In her imagination, Tilda walked the three steps over to Harry’s chair and smacked him upside the back of his head. As much as her private life was none of Harry’s business, it was even less Juno’s.

“What boyfriend?” Juno demanded.

“Your father is just being rude.”

“But you do have a boyfriend?”

“I went out to dinner,” Tilda said, moving around her son and the couch to put a coaster down under the bottle of beer. “That hardly makes him my boyfriend.”

She had found and purchased that antique trunk at a flea market in Seattle twenty years before. She preferred it not be ruined in twenty minutes. Also it was a distraction from this conversation.

“Where did you meet him?” Juno asked.

Tilda stood up and turned to face her son. “He lives next door.”

“In the Abrams’s old place?”

Harry answered. “Other side.”

“The Feingolds moved?”

“No,” Harry said, “it’s the Feingolds’ kid. The parents didn’t move. They died.”
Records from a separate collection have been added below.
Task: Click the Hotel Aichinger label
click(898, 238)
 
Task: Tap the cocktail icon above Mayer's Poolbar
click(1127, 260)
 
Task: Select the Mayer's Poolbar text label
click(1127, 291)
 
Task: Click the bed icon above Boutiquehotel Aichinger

“God, Mom.” Juno said it like someone had punched him in the gut, and the words were the last rush of air he had left. Tilda expected him to put the back of his hand to his forehead and slump down into a chair like Scarlett O’Hara. “I played with him when we were kids.”

Tilda snatched the pillow he’d been lying on off the couch and fluffed it with enough force to release the feathers in one big poof if she wasn’t careful. “Oh, you did not. He’s much older than you are. You didn’t give each other the time of day.”
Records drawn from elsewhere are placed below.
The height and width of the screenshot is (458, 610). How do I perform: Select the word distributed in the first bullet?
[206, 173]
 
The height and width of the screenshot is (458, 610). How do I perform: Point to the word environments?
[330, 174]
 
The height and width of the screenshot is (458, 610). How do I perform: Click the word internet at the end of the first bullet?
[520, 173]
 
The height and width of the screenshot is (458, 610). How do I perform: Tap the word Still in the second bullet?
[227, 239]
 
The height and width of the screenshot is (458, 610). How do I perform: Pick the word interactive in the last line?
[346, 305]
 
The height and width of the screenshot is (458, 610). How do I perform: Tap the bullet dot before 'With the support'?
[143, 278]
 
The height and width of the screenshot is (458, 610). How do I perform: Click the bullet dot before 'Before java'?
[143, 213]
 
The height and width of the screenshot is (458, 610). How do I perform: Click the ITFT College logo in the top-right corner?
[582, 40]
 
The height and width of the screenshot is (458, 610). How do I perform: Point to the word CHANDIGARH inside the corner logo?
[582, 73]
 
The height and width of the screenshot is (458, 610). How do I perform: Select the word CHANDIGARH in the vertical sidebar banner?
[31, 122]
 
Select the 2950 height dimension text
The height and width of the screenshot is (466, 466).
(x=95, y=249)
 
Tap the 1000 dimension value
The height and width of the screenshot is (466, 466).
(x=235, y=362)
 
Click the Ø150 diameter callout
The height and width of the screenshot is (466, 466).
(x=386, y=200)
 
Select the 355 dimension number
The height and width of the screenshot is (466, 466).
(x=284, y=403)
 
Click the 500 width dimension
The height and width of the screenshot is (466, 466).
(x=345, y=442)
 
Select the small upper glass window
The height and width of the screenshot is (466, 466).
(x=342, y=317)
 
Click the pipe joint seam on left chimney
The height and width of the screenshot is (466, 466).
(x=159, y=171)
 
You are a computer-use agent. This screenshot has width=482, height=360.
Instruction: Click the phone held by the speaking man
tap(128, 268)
“He’s not that much older than I am,” Juno said, which did not refute the lie he’d just told.

“Where’s Anna Beth?” Tilda asked with all the patience she could muster.

“At home.”

“You didn’t bring her?”

“We had a fight.”

Juno sat back down.

“A fight about what?” Tilda asked. She glanced at her ex-husband, who seemed as surprised as anyone to hear this. Of course he hadn’t asked, she thought. Why would he?

“She wants to get married,” Juno said.

The obvious and unsaid ending of that sentence was “and I don’t.”
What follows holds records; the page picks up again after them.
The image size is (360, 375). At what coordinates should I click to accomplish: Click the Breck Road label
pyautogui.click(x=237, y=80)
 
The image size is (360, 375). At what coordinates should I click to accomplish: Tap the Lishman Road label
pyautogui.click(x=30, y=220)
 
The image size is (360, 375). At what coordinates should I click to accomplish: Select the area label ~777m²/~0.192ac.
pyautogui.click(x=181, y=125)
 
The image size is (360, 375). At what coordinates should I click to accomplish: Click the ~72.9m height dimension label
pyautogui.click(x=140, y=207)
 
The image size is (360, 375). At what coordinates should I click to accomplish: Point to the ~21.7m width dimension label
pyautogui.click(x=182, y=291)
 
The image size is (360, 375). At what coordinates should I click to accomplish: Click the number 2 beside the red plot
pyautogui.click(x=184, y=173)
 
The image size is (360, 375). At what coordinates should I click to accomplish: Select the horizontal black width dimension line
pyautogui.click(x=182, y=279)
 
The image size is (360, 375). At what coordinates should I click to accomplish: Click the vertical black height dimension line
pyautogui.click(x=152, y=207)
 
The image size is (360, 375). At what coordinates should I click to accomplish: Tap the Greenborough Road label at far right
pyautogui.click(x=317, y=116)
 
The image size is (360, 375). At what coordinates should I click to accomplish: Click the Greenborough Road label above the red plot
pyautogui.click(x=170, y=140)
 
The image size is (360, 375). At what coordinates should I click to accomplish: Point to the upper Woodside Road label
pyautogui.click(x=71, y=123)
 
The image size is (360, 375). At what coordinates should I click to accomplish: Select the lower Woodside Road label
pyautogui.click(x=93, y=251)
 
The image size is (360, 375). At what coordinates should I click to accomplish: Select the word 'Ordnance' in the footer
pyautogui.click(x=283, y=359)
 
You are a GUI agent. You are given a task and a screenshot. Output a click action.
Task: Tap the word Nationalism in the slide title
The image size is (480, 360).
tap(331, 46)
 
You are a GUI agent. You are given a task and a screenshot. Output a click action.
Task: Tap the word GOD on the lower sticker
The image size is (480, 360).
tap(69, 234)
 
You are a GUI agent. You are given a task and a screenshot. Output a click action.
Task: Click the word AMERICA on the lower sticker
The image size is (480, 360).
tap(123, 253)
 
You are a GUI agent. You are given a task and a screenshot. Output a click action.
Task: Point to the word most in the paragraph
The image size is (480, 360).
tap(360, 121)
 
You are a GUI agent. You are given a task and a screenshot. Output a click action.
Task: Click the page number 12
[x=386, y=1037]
Tilda looked to Harry. “Would you turn that damn thing off?”

He reached for the remote.

“Did she ask you to marry her?” Tilda asked.

“She said I should have already asked.”

There were a hundred things Tilda might have said, and all of them were trying to push their way out of her mouth. Anna Beth would be good for Juno; although Tilda wasn’t sure the reverse was true. But the one thing Tilda did not want and would never do was to insert herself between Juno and a girlfriend. Not even now. She said this last bit to herself firmly. Anna Beth was, after all, eight months pregnant with his baby, not to mention as good a young woman as Juno was likely to attract. A stable home life would—Tilda stopped herself.

“Are you okay?” she asked.

“Not really.” Juno had drained the bottle of beer and was peeling off the blue-and-silver label in little strips.

Tilda walked over beside him and put her hand on his head, smoothing his hair like she used to do. “What do you need right now?” she asked.

“A place to stay.”

“I’ll put some fresh sheets on your bed and lay out the towels,” Tilda said.

“Thanks, Mom.”

Tilda didn’t think twice about acting as though this were her home to share, and Harry didn’t say anything at all. Perhaps, Tilda thought, he would offer his own kind of support and comfort, something only he could do that Juno had come to appreciate. Tilda hoped so, as much because of how sad it would be for Harry as for Juno if he couldn’t manage anything at all.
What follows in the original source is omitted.